Gibbs Sampling algorithm

Suppose the graphical model contains variable \(\theta_1, \ldots, \theta_p\).
Initialize starting values for \(\theta_1, \ldots, \theta_p\).
Do until convergence:
- Pick an ordering of the \(p\) variables (can be fixed or random).
- For each variable \(\theta_i\) in order:
  - Sample \(\theta\) from \(P(\theta_i| \theta_1, \ldots,\theta_{i-1}, \theta_{i+1},\ldots \theta_p,X)\), the conditional distribution of \(\theta_i\) given the current values of all other variables.
  - Update \(\theta_i \leftarrow \theta\)
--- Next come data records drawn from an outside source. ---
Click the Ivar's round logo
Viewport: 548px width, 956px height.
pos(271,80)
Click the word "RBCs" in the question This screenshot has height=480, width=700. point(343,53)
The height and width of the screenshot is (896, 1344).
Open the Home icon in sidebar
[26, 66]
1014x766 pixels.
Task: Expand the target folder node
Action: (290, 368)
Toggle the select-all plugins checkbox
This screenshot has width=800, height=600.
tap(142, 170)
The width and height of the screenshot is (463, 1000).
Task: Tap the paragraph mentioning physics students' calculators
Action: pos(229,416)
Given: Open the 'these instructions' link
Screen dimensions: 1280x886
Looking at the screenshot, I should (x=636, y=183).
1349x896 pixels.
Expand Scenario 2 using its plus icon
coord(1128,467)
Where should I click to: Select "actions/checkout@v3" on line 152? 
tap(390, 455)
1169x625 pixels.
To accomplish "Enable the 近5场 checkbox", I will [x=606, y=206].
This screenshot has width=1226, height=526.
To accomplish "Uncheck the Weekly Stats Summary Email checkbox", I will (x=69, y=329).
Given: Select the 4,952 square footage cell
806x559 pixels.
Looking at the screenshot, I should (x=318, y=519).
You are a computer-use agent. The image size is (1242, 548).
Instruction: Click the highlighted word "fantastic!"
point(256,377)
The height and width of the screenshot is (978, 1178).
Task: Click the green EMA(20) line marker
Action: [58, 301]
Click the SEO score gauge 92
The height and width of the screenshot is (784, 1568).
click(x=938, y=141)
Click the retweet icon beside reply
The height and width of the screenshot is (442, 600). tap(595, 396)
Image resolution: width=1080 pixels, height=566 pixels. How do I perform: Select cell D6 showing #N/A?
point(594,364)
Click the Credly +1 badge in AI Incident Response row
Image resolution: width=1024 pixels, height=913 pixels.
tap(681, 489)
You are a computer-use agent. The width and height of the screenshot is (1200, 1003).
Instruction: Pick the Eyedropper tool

Gibbs Sampling motivating example

Initialize I,G,S.
Pick an updating order. (e.g. I,G,S)
Update each individual variable given all other variables.

Iteration	I	G	S
init	\(1\)	\(1\)	\(1\)
1
2
3
…	…	…	…
K

Implementation in R

I <- 1; G <- 1; S <- 1
pG <- c(0.5, 0.8)
pS <- c(0.5, 0.5)
pI <- c(0.19, 0.36, 0.49,0.69)

i <- 1
plot(1:3,ylim=c(0,10),type="n", xaxt="n", ylab="iteration")
axis(1, at=1:3,labels=c("I", "G", "S"), col.axis="red")
text(x = 1:3, y= i, label = c(I, G, S))

set.seed(32611)
while(i<10){
  I <- rbinom(1,1,pI[2*G+S+1])
  G <- rbinom(1,1,pG[I+1])
  S <- rbinom(1,1,pS[I+1])
  i <- i + 1  
  text(x = 1:3, y= i, label = c(I, G, S))
}

Frequentist and Bayesian philosophy

Frequentist:
- parameters \(\theta\) are fixed
- data \(X\) are random variables
- Goal: create procedures with frequency guarantees
Bayesian:
- parameters \(\theta\) are random variables
- data \(X\) are random variables
- analyze beliefs

An example of linear regression

Underlying truth: \(n=100\), \(\alpha=0\), \(\beta=2\), \(\sigma^2=0.5\).
Simulate iid samples: \(x_i \sim N(0,1)\), \(y_i \sim N(\alpha + \beta x_i,\sigma^2)\). (\(i = 1, \ldots, 100\))
Purpose: want to infer \(\alpha\), \(\beta\), \(\sigma^2\).
Set up priors: \(\alpha \sim N(\alpha_0, \tau_a^2)\), \(\beta \sim N(\beta_0, \tau_b^2)\), \(\sigma^2 \sim IG(\nu, \mu)\). \(\alpha_0 = 0\), \(\beta_0 = 0\), \(\tau_a^2 = 10\), \(\tau_b^2 = 10\), \(\nu=3\), \(\mu=3\).
Posterior can be derived using Bayes rule:
- \(var_\alpha \doteq 1/(1/\tau_a^2 + n/\sigma^2)\), \(var_\beta \doteq 1/(1/\tau_b^2 + \sum_{i=1}^n x_i^2/\sigma^2)\)
- \(\alpha | x_1^n, y_1^n, \beta, \sigma^2 \sim N(var_\alpha(\sum_{i=1}^n (y_i - \beta x_i)/\sigma^2 + \alpha_0 / \tau_a^2), var_\alpha)\)
- \(\beta | x_1^n, y_1^n, \alpha, \sigma^2 \sim N(var_\beta(\sum_{i=1}^n \big( (y_i - \alpha) x_i \big) /\sigma^2 + \beta_0 / \tau_b^2), var_\beta)\)
- \(\sigma^2 | x_1^n, y_1^n, \alpha, \beta \sim IG(\nu + n/2, \mu + \sum_{i=1}^n (y_i - \alpha - \beta x_i)^2/2)\)

Demonstrate the R code

MCMC simulation 1,000 times.
Visualization of MCMC chain
Remove burning 100.
Distribution of parameter.
Auto correlation. (ACF)
Effective samples.
Posterior mean.
chain mixing.

Demonstrate the R code

set.seed(32611)
n = 100; alpha = 0; beta=2; sig2=0.5;true=c(alpha,beta,sig2)
x=rnorm(n)
y=rnorm(n,alpha+beta*x,sqrt(sig2))
# Prior hyperparameters
alpha0=0;tau2a=10;beta0=0;tau2b=10;nu0=3;s02=1;nu0s02 = nu0*s02
# Setting up starting values
alpha=0;beta=0;sig2=1
# Gibbs sampler
M = 1000
draws = matrix(0,M,3)
draws[1,] <- c(alpha,beta,sig2)
for(i in 2:M){
  var_alpha = 1/(1/tau2a + n/sig2)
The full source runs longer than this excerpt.